#### [Problem statement]
Reproduce word for word the part of the material that opens with the line containing "You are a GUI" and runs through the end of the material, omitting the pictures.
==== Source material ====
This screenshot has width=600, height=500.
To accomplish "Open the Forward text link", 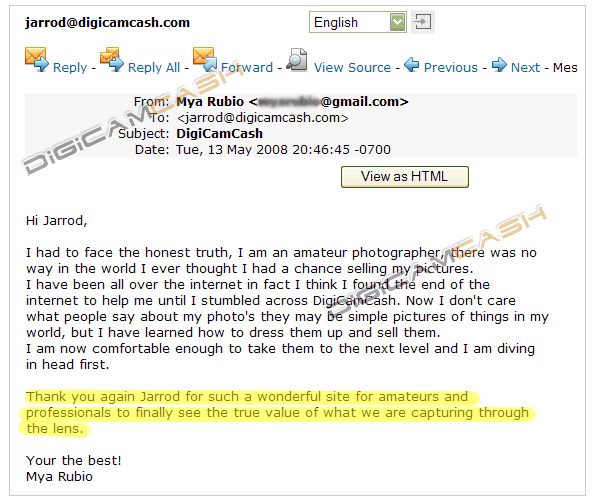I will (247, 68).
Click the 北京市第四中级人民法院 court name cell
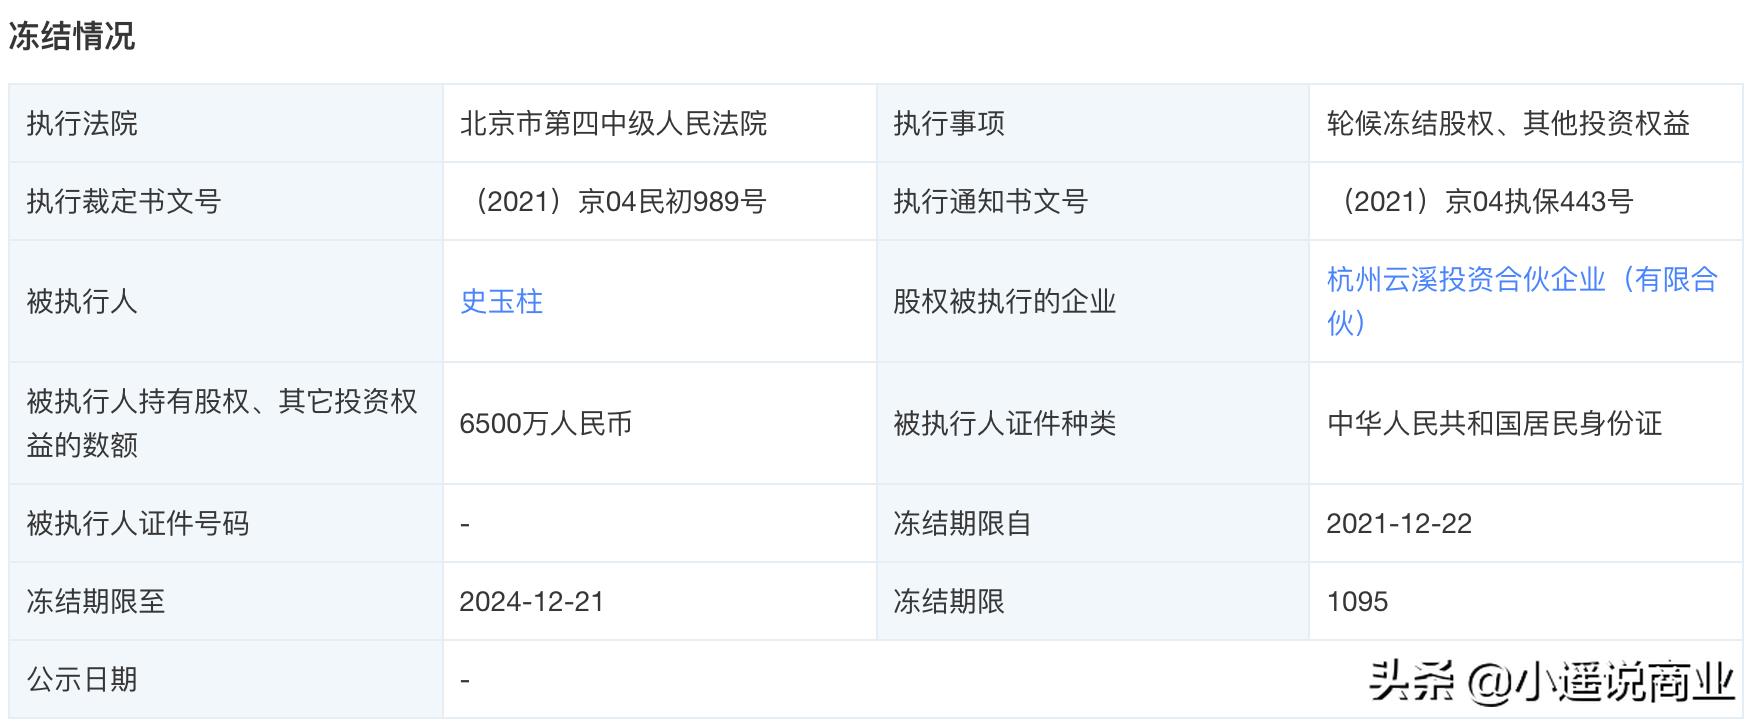Image resolution: width=1758 pixels, height=726 pixels. pyautogui.click(x=613, y=123)
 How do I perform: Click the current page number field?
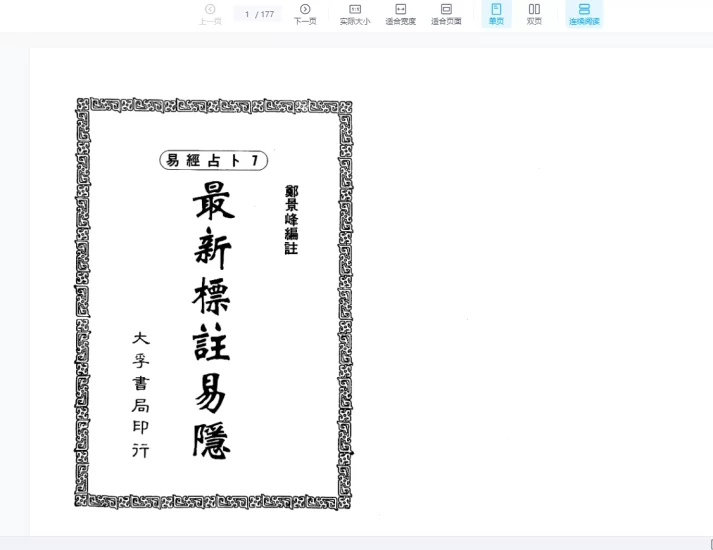[x=247, y=14]
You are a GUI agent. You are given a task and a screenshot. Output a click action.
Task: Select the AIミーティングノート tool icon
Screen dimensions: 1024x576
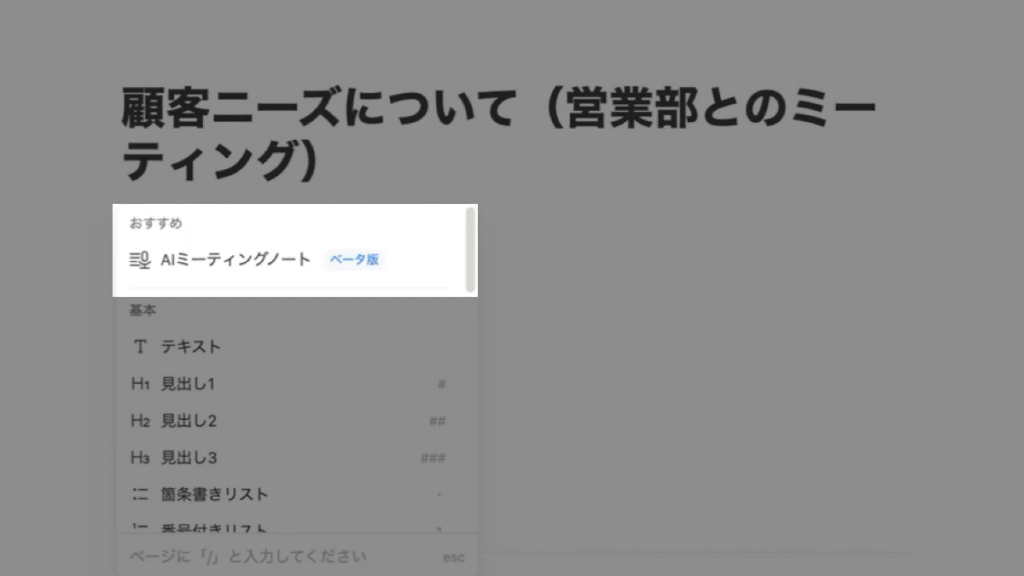[139, 258]
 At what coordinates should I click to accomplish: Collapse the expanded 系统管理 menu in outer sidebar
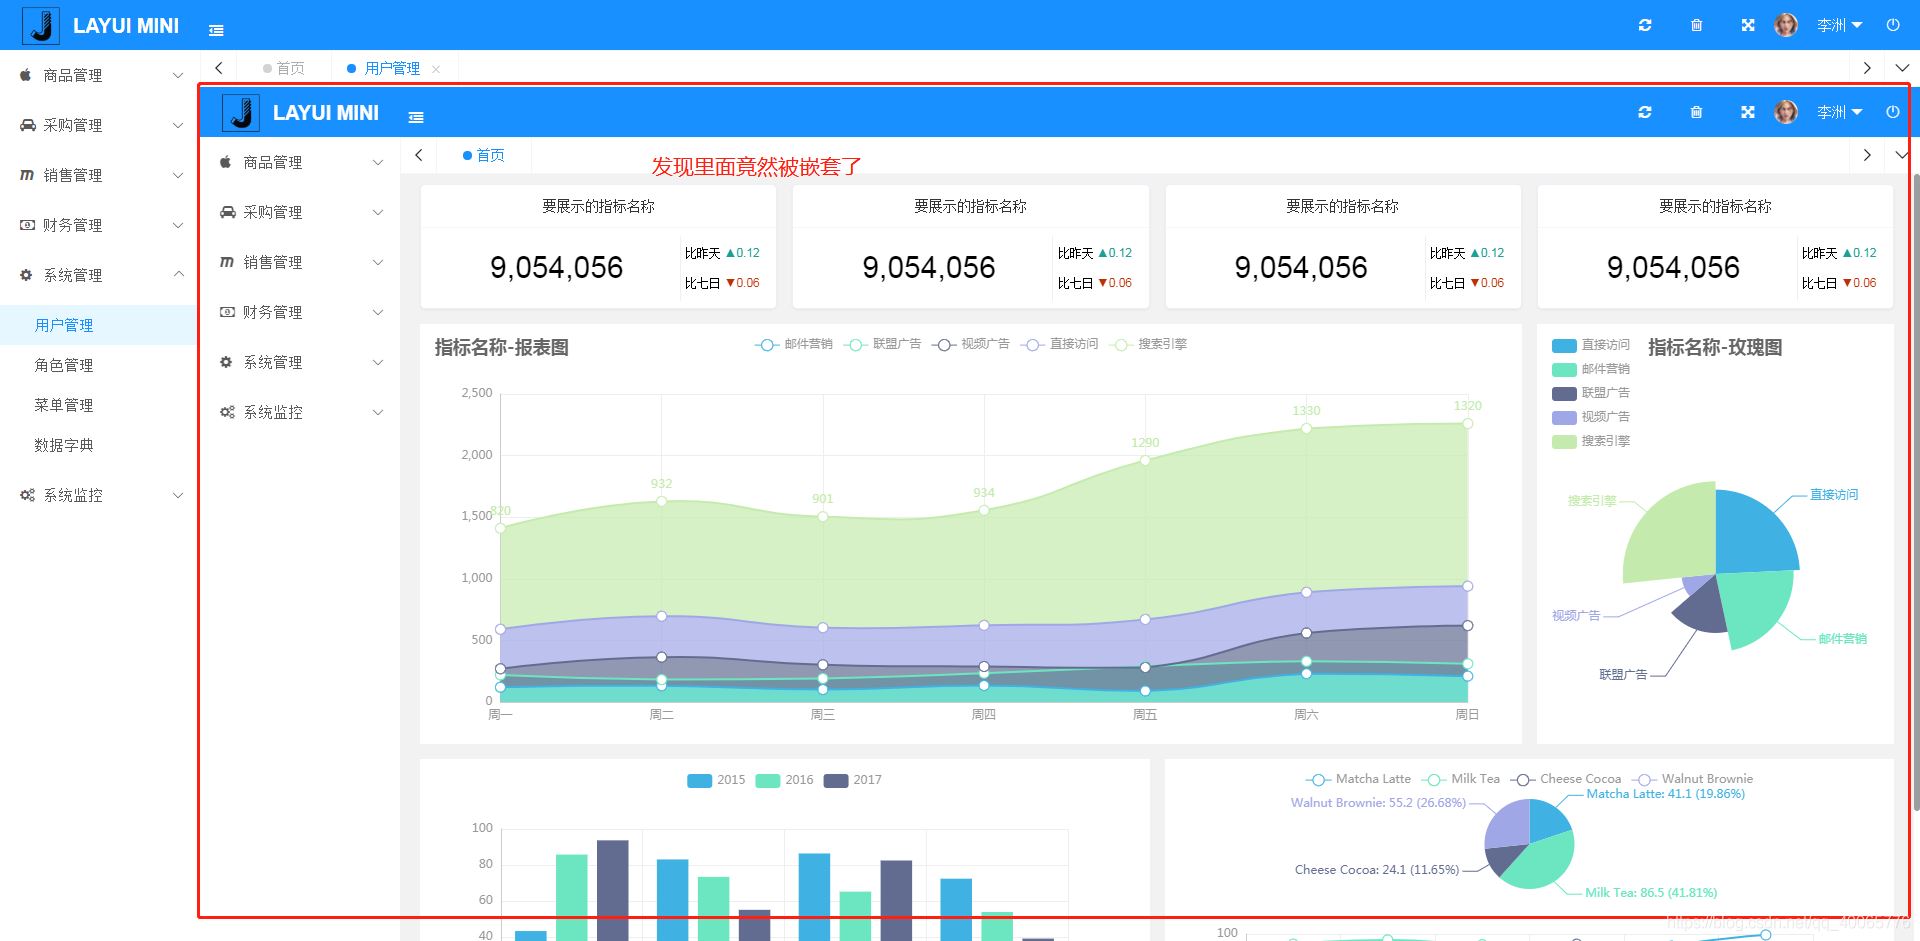[x=100, y=275]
====
#### [Finished exercise]
You are a GUI agent. You are given a task and a screenshot. Output a click action.
Task: Select the AIミーティングノート tool icon
Screen dimensions: 1024x576
[139, 258]
 At what coordinates should I click to accomplish: Collapse the expanded 系统管理 menu in outer sidebar
[x=100, y=275]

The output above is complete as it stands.